Unable to run the model on input sequence with length of 131072

qiaoqiaoLF commented 3 months ago

I tried to run the model with input sequence length of 131072 on an A100 80G GPU, but "torch.cuda.OutOfMemoryError: CUDA out of memory" happened all the time. I have used the pretrained model from "https://huggingface.co/kuleshov-group/caduceus-ps_seqlen-131k_d_model-256_n_layer-16", batch_size=4. I also tried to use mix-precision, but the problem still exists.

yair-schiff commented 3 months ago

Can you please share a bit more detail about the command you’re using to launch this (are you using your own code or the scripts from this repo)?

qiaoqiaoLF commented 3 months ago

Hi yair-schiff!

I am using a batch size of four here and running on an A100 80G GPU. As mentioned in the article and huggingface model card, the model is pretrained on sequence of length 131k with a batch size of eight. Do you use some techniques like tensor parallel?
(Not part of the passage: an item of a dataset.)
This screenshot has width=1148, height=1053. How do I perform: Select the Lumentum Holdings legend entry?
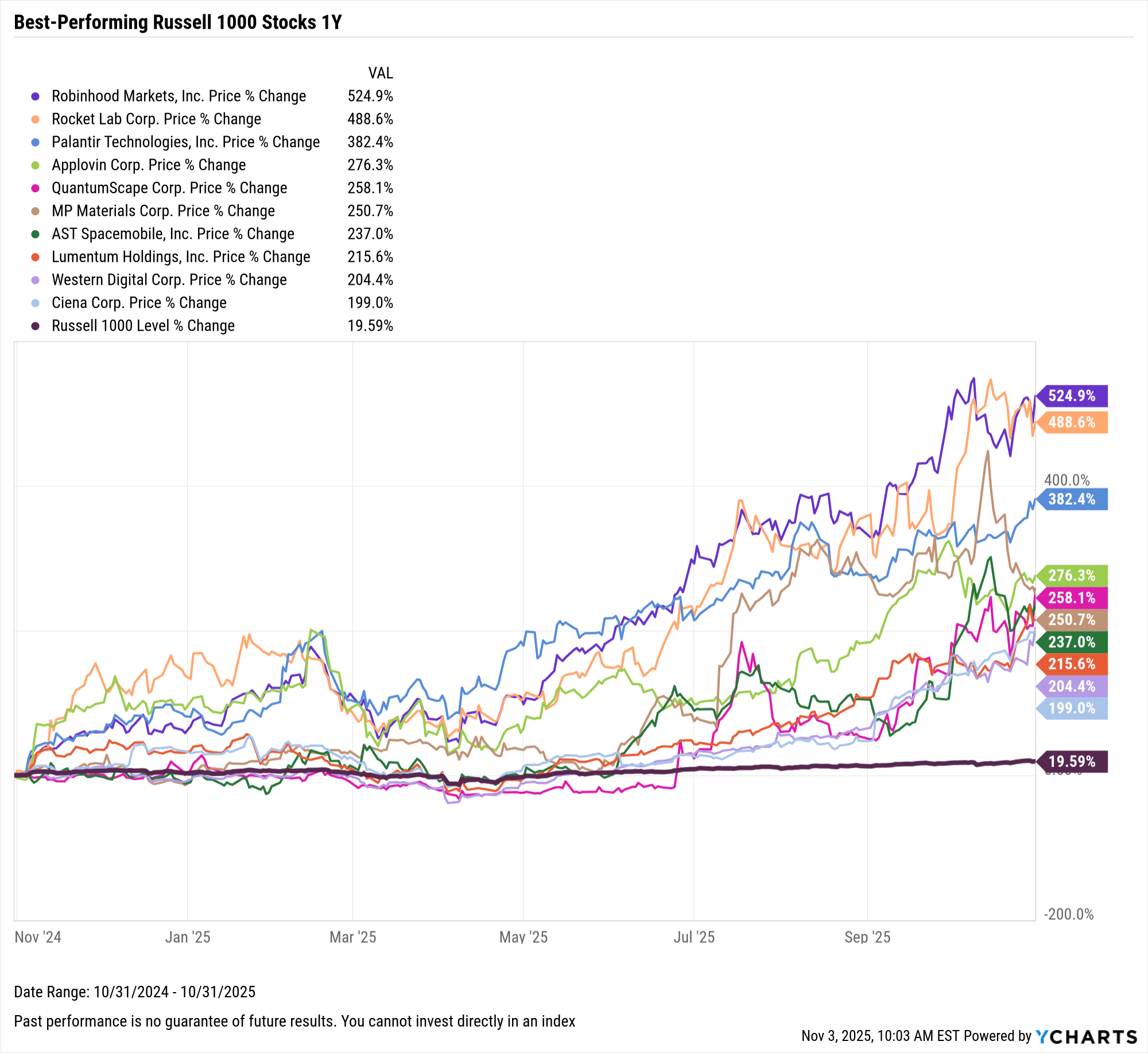tap(181, 257)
This is the code I produce the "torch.cuda.OutOfMemoryError: CUDA out of memory". You can simply run it using python.

import torch
# Load model directly
from transformers import AutoModelForSequenceClassification
model = AutoModelForSequenceClassification.from_pretrained("kuleshov-group/caduceus-ps_seqlen-131k_d_model-256_n_layer-16", trust_remote_code=True)
input_ids = torch.randint(7, 10, (4, 131072), dtype=torch.long)
input_ids = input_ids.cuda()
model = model.cuda()
outputs = model(input_ids)

yair-schiff commented 3 months ago

@qiaoqiaoLF, apologies for the confusion from the model card. Batch size was 8, but we used 8 GPUs for training, so each one had a batch size of 1. Can you try reducing your batch size and seeing if the issue persists.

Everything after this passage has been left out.